• _Activity_:
Would you reproduce every record exactly, leaving out the pictures?

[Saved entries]
------------------------------------------------

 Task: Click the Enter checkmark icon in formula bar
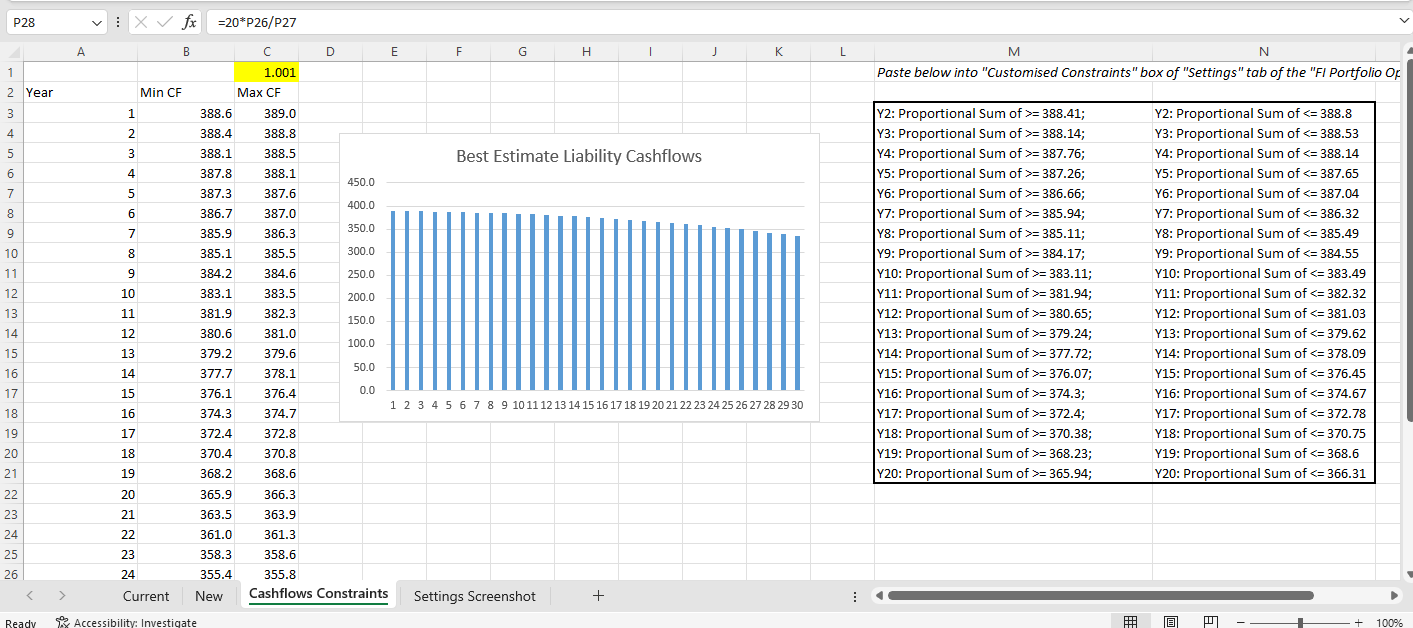click(x=166, y=21)
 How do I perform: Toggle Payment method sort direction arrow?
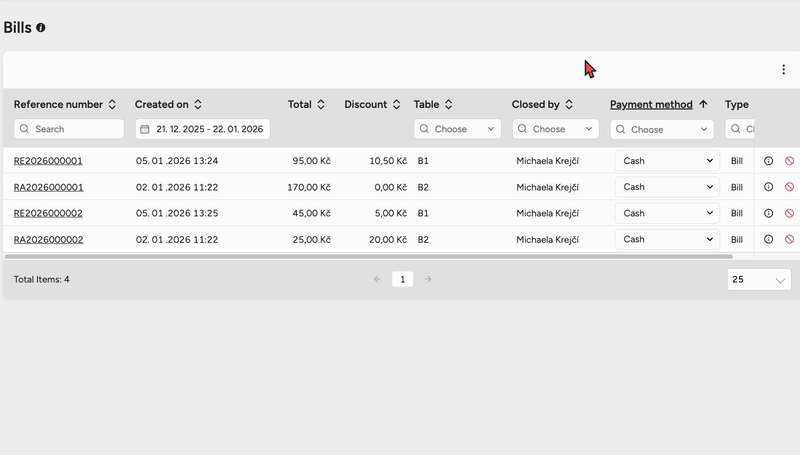(703, 105)
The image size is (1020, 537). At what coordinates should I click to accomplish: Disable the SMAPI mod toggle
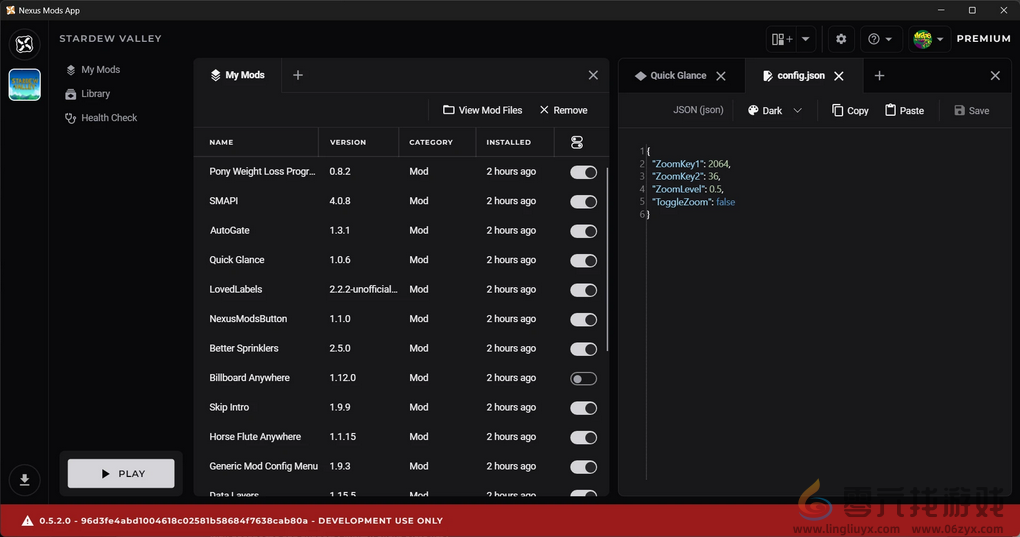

------------------------------------------------

• _Solution for this exercise_:
 Task: Click the Enter checkmark icon in formula bar
click(x=166, y=21)
 How do I perform: Toggle Payment method sort direction arrow?
(703, 105)
The image size is (1020, 537). At what coordinates should I click to accomplish: Disable the SMAPI mod toggle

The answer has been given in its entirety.